**Activity:** Please set down exactly the lines from the one containing "The image size is (1669, 862)." through the last line of the records below, both included, with no pictures.

[Stored data]

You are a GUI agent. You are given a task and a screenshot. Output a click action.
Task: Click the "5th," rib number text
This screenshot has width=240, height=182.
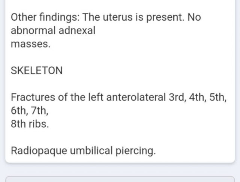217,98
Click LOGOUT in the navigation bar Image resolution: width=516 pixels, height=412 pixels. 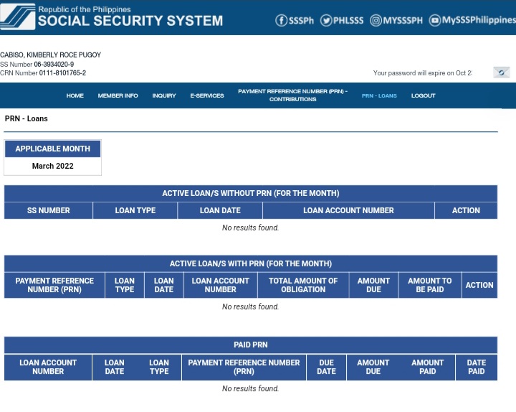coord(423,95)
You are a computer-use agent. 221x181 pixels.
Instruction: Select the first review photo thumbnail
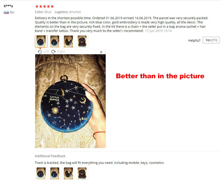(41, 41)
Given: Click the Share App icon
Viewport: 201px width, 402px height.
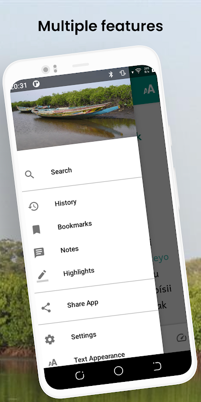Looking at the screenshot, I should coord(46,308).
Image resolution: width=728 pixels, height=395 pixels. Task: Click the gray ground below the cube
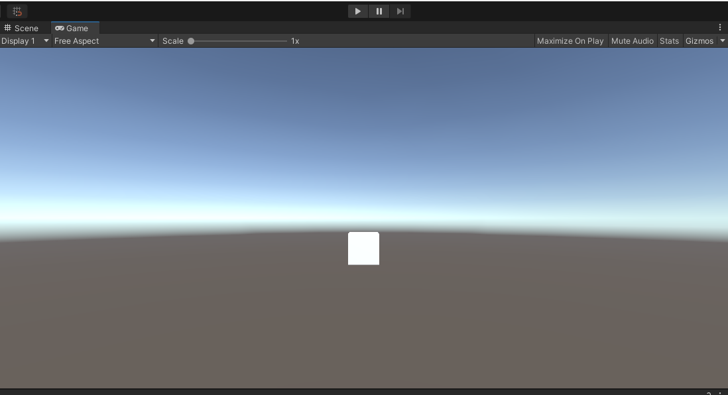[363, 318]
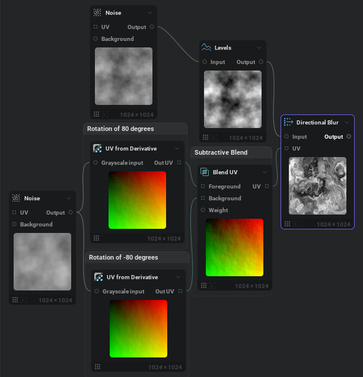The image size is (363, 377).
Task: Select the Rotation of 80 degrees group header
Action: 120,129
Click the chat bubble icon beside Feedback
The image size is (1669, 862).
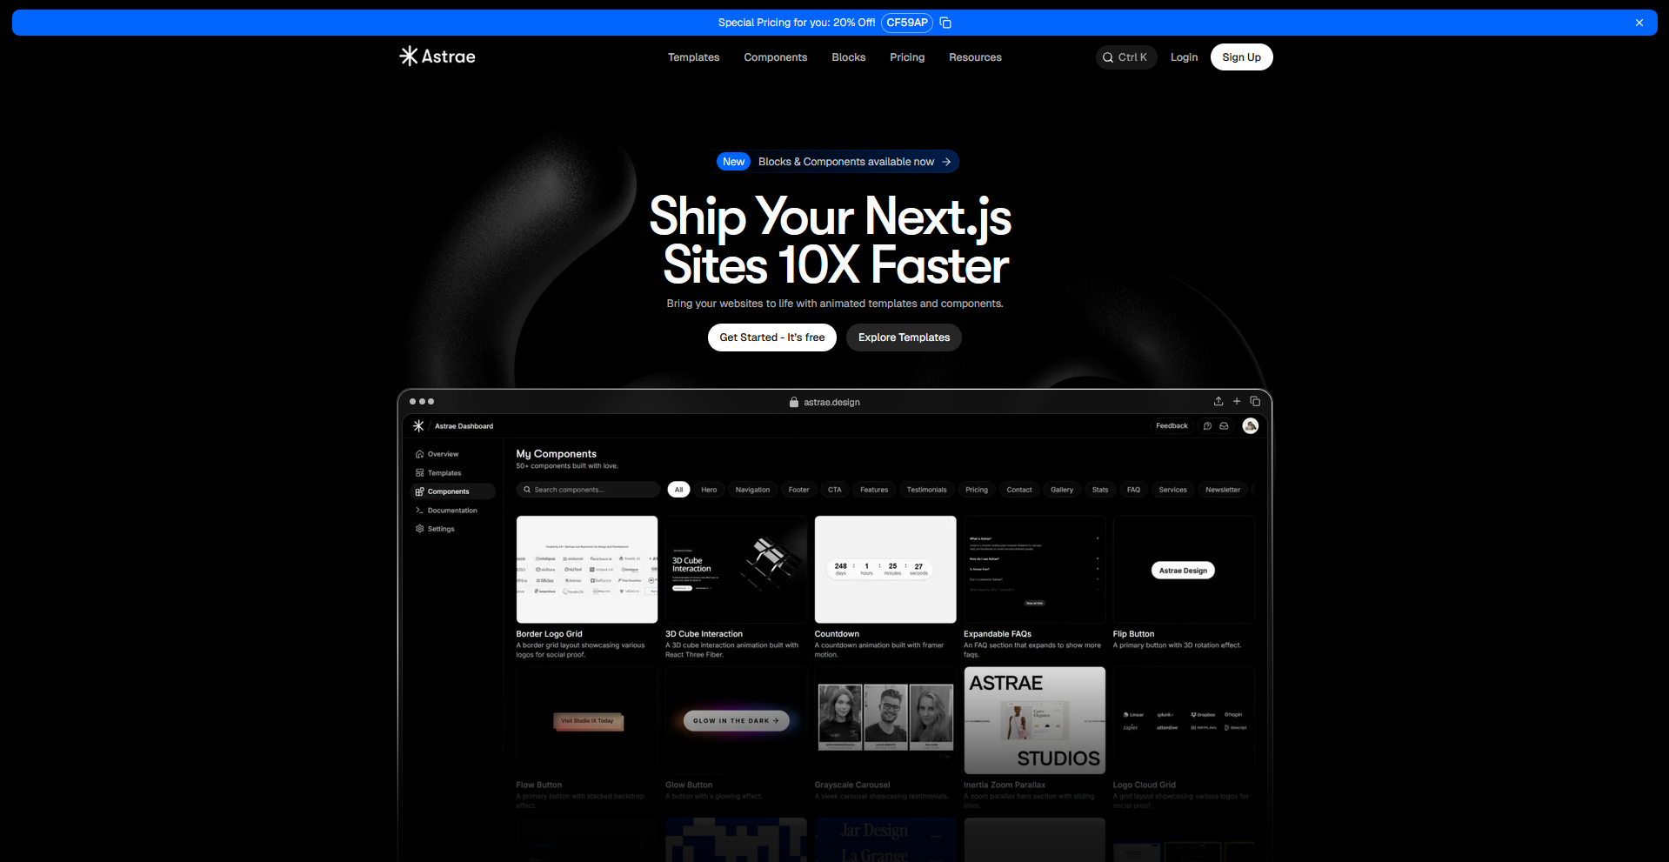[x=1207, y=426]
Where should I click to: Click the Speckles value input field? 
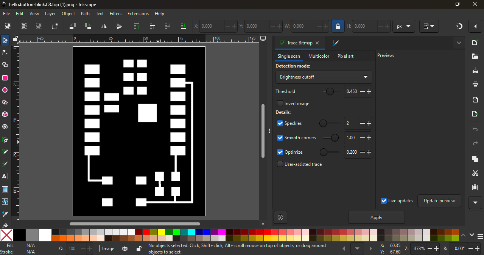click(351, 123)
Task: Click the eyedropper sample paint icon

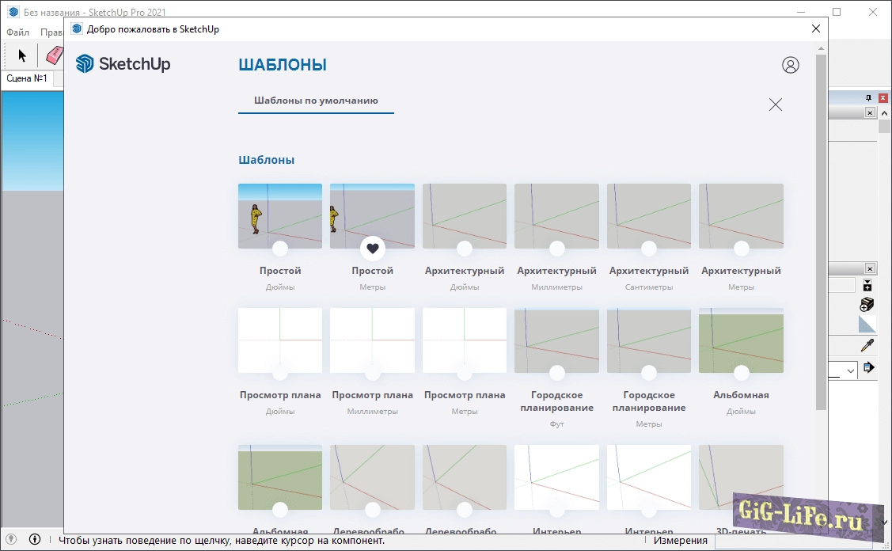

**Exercise solution:**
The image size is (1669, 862).
[x=1207, y=426]
Where should I click to: Click the Speckles value input field? 
click(351, 123)
Task: Click the eyedropper sample paint icon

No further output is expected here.